Any benefits of strength training in cerebral palsy?
Not in children and adolescents according to this review by researchers at The University of Sydney, in Australia.
First, the details.
- 6 studies were reviewed.
- Data from 5 were included in a meta-analysis.
- Participants included children with spastic cerebral palsy between school age and 20 years.
- Strengthening involved repetitive, strong, or effortful muscle contractions and progressed as ability changed, such as biofeedback, electrical stimulation, and progressive resistance exercise.
And, the results.
- Strengthening had no effect on strength or walking speed.
- There was a small statistically significant but not clinically worthwhile effect on Gross Motor Function.
- Only 1 study measured spasticity but didn’t report the between-group results.
The bottom line?
The authors concluded, “In children and adolescents with cerebral palsy who are walking, the current evidence suggests that strengthening interventions are neither effective nor worthwhile.”

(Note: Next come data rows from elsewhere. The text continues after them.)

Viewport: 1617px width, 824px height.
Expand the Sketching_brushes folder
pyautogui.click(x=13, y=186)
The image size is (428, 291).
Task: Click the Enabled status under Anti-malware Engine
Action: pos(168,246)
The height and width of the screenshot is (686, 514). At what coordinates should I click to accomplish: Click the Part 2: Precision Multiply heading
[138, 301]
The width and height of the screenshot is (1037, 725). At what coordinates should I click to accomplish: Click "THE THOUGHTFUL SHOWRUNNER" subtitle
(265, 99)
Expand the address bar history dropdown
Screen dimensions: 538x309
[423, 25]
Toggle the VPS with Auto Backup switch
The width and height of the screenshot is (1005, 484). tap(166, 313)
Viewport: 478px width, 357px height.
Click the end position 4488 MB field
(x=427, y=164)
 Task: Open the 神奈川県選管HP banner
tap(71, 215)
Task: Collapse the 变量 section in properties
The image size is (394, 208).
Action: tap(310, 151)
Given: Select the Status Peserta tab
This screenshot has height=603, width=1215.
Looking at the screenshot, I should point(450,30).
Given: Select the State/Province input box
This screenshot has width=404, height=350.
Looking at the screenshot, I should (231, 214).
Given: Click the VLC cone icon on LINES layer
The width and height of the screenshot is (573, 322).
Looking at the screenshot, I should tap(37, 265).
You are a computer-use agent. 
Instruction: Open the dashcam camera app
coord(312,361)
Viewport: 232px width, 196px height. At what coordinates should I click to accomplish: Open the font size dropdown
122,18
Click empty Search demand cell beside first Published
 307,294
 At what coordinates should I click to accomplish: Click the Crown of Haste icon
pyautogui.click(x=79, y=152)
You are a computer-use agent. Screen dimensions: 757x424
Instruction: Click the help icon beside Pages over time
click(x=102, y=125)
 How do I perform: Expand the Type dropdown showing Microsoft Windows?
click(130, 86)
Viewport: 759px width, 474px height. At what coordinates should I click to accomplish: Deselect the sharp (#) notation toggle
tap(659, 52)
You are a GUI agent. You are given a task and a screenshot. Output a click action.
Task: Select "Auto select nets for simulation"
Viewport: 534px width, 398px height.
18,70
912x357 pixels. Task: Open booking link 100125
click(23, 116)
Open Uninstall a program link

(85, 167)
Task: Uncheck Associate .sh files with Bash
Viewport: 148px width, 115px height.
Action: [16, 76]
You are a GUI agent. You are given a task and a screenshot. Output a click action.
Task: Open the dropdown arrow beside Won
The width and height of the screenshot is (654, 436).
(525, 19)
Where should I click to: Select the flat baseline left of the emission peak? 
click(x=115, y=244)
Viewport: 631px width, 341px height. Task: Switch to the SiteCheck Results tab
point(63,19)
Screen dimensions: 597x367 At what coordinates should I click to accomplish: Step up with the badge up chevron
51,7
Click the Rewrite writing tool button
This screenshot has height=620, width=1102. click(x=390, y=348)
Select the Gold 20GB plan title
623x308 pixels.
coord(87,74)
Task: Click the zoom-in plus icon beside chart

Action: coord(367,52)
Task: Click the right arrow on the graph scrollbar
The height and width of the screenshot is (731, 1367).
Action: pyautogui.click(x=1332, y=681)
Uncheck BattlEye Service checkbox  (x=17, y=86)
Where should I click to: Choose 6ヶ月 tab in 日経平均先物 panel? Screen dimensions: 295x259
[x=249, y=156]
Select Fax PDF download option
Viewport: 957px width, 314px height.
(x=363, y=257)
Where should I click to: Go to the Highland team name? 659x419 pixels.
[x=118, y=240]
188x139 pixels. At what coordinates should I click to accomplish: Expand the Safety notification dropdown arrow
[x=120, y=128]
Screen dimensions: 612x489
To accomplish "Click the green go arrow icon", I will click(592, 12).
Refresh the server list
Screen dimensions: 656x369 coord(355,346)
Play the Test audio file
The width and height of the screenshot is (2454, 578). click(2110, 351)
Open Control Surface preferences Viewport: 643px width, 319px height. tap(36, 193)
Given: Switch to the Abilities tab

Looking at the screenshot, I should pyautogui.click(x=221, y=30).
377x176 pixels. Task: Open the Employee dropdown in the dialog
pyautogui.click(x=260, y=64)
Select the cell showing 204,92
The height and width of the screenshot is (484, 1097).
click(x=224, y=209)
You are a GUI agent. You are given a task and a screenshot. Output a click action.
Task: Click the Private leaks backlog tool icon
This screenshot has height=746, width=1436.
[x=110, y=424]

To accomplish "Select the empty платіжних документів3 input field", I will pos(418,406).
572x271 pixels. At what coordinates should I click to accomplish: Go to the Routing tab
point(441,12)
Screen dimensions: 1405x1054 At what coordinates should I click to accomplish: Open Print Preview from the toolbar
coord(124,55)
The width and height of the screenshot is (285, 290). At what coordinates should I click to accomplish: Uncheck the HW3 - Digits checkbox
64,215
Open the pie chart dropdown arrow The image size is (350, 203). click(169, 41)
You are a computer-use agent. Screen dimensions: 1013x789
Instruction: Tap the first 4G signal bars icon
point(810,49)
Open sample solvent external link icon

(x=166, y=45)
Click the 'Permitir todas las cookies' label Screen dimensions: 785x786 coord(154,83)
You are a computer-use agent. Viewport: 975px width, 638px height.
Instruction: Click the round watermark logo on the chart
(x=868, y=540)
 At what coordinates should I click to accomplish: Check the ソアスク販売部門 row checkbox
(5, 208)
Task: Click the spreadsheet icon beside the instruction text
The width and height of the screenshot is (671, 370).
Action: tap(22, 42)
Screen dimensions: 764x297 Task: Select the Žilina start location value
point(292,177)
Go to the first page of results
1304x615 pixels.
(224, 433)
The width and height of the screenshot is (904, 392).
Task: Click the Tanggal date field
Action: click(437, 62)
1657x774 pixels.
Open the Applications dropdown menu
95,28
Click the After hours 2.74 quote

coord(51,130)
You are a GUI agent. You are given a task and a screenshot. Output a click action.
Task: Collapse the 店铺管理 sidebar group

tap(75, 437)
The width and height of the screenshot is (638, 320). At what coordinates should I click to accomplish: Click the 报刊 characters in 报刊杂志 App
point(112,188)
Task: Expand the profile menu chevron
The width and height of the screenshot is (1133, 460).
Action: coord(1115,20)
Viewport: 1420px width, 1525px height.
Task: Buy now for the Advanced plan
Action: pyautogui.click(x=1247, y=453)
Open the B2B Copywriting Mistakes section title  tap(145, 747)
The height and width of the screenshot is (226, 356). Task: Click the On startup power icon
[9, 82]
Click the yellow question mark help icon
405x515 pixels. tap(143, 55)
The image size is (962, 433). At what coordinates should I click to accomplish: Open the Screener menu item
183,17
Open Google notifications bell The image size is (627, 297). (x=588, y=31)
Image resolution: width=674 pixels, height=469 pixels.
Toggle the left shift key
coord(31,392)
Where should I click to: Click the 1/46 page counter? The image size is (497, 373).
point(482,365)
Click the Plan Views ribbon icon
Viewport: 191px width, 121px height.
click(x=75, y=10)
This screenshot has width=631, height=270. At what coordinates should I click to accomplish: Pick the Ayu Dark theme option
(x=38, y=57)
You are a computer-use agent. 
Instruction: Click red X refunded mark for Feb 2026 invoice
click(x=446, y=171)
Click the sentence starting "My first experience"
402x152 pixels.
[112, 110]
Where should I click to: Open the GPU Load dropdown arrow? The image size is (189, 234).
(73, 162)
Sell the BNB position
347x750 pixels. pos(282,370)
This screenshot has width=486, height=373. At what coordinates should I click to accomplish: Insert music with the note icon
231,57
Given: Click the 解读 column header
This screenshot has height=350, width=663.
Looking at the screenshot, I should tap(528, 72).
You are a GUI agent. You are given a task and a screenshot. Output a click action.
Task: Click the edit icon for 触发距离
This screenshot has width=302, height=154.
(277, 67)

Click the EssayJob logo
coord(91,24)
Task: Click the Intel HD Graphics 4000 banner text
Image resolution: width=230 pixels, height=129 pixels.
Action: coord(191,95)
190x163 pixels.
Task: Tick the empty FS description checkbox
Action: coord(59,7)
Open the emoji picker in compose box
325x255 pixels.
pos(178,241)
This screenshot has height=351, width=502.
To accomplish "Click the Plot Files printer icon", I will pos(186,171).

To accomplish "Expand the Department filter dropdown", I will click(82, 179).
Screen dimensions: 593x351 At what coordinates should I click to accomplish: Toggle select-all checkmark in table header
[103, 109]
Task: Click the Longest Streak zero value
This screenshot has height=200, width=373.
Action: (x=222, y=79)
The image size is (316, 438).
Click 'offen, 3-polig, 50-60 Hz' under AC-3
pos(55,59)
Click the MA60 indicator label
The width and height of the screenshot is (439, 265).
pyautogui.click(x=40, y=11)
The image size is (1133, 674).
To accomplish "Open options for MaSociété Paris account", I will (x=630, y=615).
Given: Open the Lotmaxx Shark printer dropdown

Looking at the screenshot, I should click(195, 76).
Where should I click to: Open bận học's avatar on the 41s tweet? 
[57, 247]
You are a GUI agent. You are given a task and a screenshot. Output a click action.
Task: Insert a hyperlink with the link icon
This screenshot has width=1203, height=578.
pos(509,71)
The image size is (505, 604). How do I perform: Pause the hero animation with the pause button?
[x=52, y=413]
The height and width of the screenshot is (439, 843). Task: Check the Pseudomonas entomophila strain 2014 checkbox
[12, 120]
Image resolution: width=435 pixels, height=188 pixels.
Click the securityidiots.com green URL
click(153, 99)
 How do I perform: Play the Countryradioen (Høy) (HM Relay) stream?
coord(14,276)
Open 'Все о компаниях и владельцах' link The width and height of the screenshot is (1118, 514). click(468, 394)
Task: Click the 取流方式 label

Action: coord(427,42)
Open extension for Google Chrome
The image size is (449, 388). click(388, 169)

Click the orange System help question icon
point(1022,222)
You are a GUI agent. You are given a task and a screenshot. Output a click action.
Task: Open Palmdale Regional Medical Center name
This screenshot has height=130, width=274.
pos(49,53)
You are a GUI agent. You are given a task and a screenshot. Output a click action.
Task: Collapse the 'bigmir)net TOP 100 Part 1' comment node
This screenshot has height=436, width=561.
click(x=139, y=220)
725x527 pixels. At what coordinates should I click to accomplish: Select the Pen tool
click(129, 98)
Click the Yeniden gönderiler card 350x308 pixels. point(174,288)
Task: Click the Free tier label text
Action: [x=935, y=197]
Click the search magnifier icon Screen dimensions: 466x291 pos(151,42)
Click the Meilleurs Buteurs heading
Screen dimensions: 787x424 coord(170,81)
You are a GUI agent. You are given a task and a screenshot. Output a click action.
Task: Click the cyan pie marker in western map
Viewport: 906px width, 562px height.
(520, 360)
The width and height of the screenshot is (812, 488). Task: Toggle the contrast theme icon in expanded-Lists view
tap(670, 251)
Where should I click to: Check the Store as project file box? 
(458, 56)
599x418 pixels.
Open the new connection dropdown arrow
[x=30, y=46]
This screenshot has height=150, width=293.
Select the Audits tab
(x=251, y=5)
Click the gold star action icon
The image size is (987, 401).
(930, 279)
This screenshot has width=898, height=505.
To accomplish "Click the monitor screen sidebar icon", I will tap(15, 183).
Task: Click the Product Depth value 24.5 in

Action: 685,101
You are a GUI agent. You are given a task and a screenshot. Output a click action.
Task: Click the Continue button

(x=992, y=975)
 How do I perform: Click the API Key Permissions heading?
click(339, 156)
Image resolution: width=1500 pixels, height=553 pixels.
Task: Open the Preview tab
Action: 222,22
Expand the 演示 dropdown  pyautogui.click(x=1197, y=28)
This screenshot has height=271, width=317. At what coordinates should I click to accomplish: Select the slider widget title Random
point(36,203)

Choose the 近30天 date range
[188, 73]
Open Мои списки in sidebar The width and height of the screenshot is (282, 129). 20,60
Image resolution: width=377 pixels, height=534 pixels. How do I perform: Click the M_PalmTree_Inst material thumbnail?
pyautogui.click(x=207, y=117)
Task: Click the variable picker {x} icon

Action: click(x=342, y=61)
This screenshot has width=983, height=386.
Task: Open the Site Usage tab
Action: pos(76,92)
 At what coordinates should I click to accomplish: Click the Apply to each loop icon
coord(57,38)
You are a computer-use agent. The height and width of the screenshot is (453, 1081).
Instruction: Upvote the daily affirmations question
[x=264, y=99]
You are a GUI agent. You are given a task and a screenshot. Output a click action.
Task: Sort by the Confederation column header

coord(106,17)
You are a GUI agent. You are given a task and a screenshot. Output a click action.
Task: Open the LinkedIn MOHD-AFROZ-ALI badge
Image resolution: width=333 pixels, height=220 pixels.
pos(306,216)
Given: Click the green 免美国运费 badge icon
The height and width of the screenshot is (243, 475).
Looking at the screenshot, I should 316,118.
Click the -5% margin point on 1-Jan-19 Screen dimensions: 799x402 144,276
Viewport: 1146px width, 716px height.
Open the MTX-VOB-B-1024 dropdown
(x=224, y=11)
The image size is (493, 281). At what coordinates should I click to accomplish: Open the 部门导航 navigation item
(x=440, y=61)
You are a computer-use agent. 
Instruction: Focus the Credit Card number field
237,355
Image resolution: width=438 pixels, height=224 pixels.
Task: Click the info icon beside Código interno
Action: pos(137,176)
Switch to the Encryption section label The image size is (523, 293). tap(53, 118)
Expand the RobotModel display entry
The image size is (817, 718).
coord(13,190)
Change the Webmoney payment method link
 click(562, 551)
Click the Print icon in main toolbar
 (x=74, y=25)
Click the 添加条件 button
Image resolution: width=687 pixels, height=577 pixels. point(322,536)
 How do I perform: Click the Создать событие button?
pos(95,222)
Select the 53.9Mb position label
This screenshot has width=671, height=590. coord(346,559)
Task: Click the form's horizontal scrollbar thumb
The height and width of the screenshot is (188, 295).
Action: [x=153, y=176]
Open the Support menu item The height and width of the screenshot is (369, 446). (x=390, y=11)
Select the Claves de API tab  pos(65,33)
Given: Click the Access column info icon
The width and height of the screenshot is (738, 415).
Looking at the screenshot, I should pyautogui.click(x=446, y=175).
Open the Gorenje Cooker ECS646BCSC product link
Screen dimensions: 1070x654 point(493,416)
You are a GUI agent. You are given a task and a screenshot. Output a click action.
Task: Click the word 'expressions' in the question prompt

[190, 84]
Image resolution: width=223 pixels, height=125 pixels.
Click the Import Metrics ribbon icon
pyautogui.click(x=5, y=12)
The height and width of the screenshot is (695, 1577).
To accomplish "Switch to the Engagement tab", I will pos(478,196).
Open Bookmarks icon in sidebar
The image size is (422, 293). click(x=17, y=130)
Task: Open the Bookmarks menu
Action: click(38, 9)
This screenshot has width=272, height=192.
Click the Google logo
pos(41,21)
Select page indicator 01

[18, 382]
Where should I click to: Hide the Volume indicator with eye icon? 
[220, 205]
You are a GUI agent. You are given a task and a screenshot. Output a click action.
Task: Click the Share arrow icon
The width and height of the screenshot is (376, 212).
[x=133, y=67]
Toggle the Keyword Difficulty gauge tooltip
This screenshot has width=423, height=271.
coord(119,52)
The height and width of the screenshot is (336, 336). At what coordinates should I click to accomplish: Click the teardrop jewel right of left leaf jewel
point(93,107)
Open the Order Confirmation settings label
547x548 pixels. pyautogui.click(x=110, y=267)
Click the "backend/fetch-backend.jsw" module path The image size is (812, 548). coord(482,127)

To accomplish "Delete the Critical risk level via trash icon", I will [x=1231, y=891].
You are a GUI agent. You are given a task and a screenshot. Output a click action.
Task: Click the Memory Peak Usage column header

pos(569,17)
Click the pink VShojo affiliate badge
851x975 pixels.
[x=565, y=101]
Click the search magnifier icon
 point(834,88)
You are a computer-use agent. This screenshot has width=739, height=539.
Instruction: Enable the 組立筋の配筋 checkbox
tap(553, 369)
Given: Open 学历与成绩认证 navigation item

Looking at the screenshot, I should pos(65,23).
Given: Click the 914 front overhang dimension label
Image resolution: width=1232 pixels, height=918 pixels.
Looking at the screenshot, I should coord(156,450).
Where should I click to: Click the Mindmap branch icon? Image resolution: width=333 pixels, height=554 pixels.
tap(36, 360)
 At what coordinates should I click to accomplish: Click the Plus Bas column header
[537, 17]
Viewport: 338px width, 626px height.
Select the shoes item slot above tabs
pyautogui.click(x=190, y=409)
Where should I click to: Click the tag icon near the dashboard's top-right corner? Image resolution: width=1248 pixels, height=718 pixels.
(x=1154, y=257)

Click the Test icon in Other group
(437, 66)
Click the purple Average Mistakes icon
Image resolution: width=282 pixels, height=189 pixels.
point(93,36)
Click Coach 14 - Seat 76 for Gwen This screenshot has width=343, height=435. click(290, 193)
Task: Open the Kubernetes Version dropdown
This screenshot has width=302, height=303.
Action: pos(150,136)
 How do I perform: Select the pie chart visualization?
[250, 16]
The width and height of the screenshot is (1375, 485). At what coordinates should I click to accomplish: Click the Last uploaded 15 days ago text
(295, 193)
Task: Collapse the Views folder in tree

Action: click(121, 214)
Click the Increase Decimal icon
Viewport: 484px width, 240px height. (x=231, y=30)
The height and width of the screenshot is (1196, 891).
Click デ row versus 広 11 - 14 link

Dr. Diane L Damiano, from Washington University, in St. Louis, Missouri tells us, “Physical therapy, along with orthopedic surgery, has been the mainstay of the rehabilitation management of cerebral palsy for decades. Pediatric therapy has a clear and important role in helping children and their families cope more effectively with the disability through education, advocacy, functional training, and recommendations for adjunctive devices or therapies to optimize function.”
“What is less clear,” she continues, “is the extent to which physical therapy can alter the motor prognosis or make a clinically significant change in the level of disability or degree of participation for any given child. Traditional therapy approaches have been shown for the most part to be marginally beneficial and demand serious reconsideration by those who still advocate them.”
Here are 2 other reports from 2008.
In Brazil, 9 children with spastic hemiplegic cerebral palsy underwent 24 sessions of wrist muscles strengthening in the extended wrist range aided by electrostimulation. No changes were observed in passive stiffness, wrist angle, or hand function.
In Finland, the effectiveness of physiotherapy and conductive education interventions in children with cerebral palsy was reviewed. The high-quality reviews reported some benefit from strength training, constraint-induced movement therapy, or hippotherapy (physical, occupational, and speech therapy that uses equine movement). There was insufficient evidence on comprehensive physiotherapy and occupational therapy interventions.